Sunny's Lomi Sardines

My sister Sunny is allergic to salmon and shrimp so my mom would always have to make one bowl of lomi sardines for Sunny. Lomi in Hawaiian just means to rub, mash, massage, mash fine, crush. It basically means to put everything in a bowl and massage it together . Sunny likes it spicy and I don't but I was going to eat her lomi sardines anyway so my mom would make two bowls. One spicy, and one not.


  • 2 cans sardines (either the one in olive oil or if you want it spicy, the one with jalapeno pepper)
  • 2 or more tomatoes, diced
  • 1 round onion, diced
  • green onion to taste
  • inamona to taste
  • Hawaiian salt to taste
  • some kind of vinaigrette (whatever is on sale: Italian, zesty Italian, balsamic. . .)
  • Optional - squeeze of lemon or lime

  1. Drain the oil from the sardines, take out the bone and break it apart a little
  2. Add the rest of the ingredients and enough dressing to taste
  3. Cover and put it in the refrigerator for at least half an hour before eating.
Note: my Grandma Sodetani used to peel the skin off the tomatoes. She also used to pick off all the little ends of the bean sprouts too. If she wasn't in her yard or in the hot house with her anthuriums, Grandma was in the kitchen. I was too young to learn how to cook with her and once the Alzheimer started taking over her mind and she got worried about leaving the stove on and forgetting it, she stopped cooking. But I remember her in the kitchen and having spent my fair amount of time in kitchens I realize that she cooked with love and that included doing unnecessary prep like putting the tomato in hot water to take the skin off.

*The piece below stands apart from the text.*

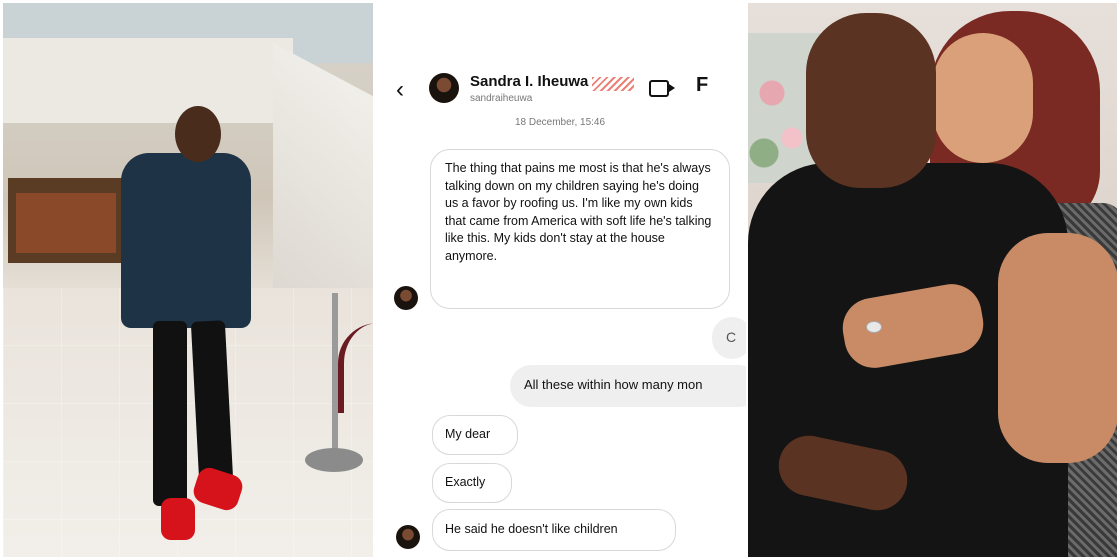 The width and height of the screenshot is (1120, 560). What do you see at coordinates (472, 483) in the screenshot?
I see `received-message: Exactly` at bounding box center [472, 483].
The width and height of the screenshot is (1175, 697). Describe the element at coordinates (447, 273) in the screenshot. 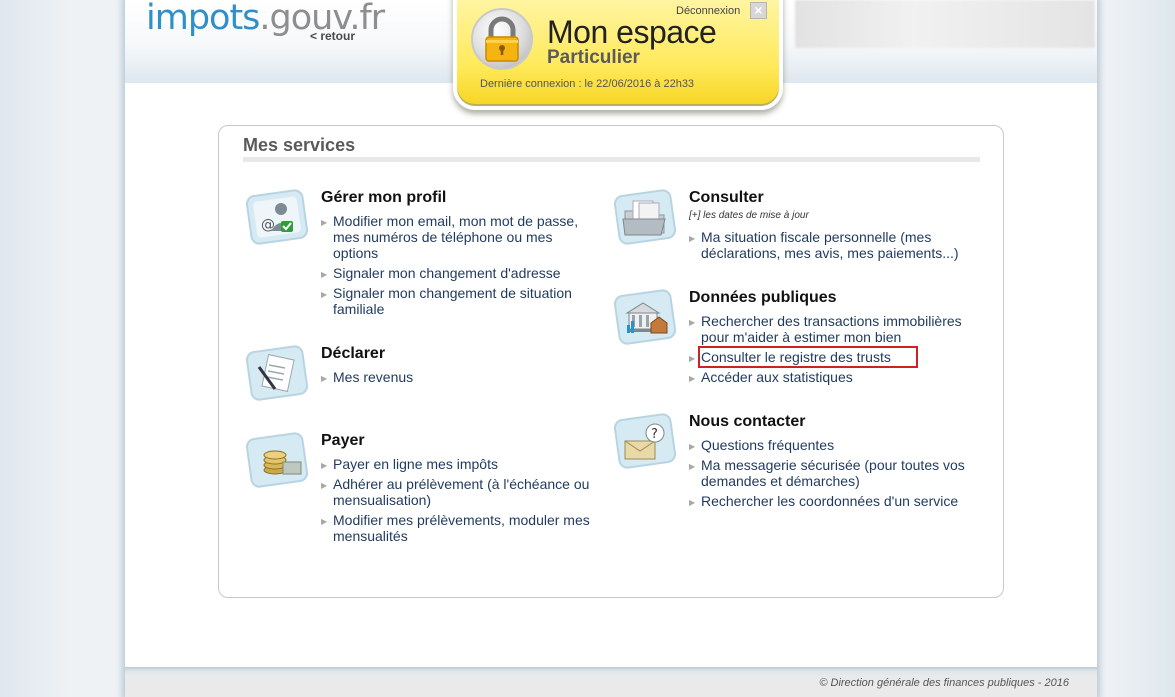

I see `link-change-address: Signaler mon changement d'adresse` at that location.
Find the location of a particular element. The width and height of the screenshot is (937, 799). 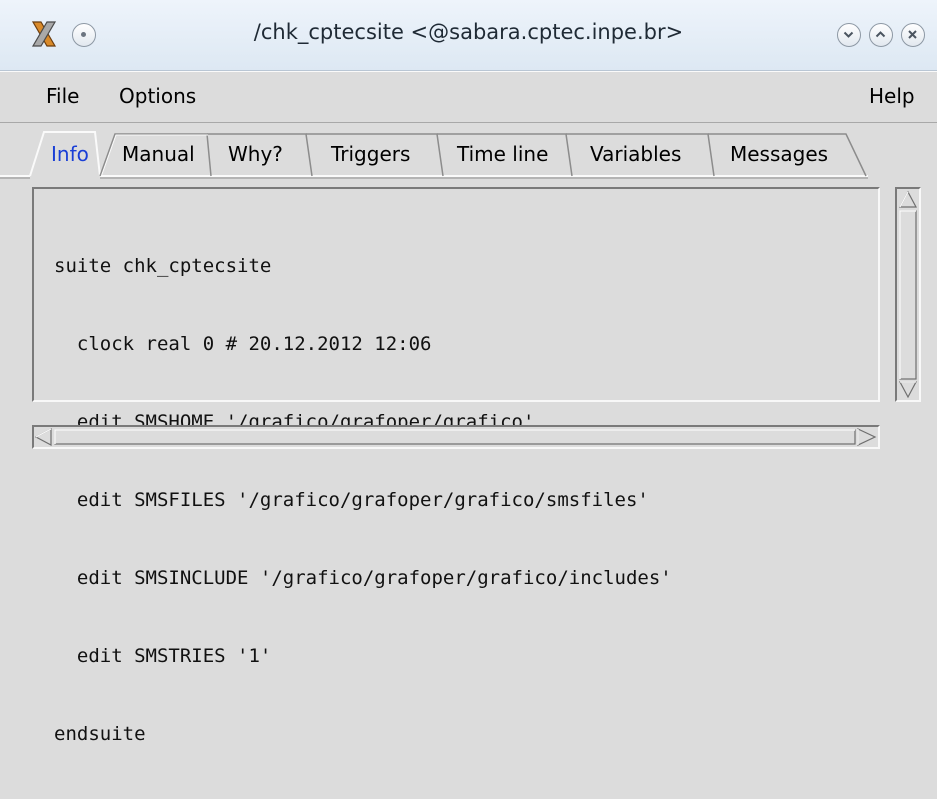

So if you want to take the skin off the tomato first, by all means, #cookwithlove

Thursday, November 26, 2015

Smoked Bourbon and Orange Brined Turkey

Every year Big Spazz makes two turkeys in his electric smoker and one turkey in his oil free fryer. So far, this is his favorite brine for the smoked turkeys. Take out the innards, put the defrosted turkey in the brine and leave it in the refrigerator overnight. 

Ingredients for brine:
  • 2 gallons cold water
  • 1-1/2 c bourbon
  • 1 c Hawaiian salt
  • 1 c brown sugar
  • 1 lg naval orange, sliced into 6 wedges
  • 1 bay leaf, crumbled
  • 1 Tbsp. white pepper
  • 1/4 tsp cinnamon
Ingredients for turkey:
  • 1 (12-14 lb) turkey, defrosted, giblets removed
  • 1 large naval orange, sliced into 6 wedges
  • several sprigs fresh herbs: sage, thyme, rosemary
  • 1 Tbsp. butter
  1. For the brine, in a large stockpot or other container large enough to hold the turkey and brine, combine the water, bourbon, salt, brown sugar, orange wedges (squeeze each wedge to release the juice), bay leaf, pepper, and cinnamon. Stir to dissolve the salt and sugar. 
  2. Add the turkey to the brine, breast-side down, weighting it with resealable plastic bags filled with ice or cold water. Refrigerate the turkey and brine for 24 hours.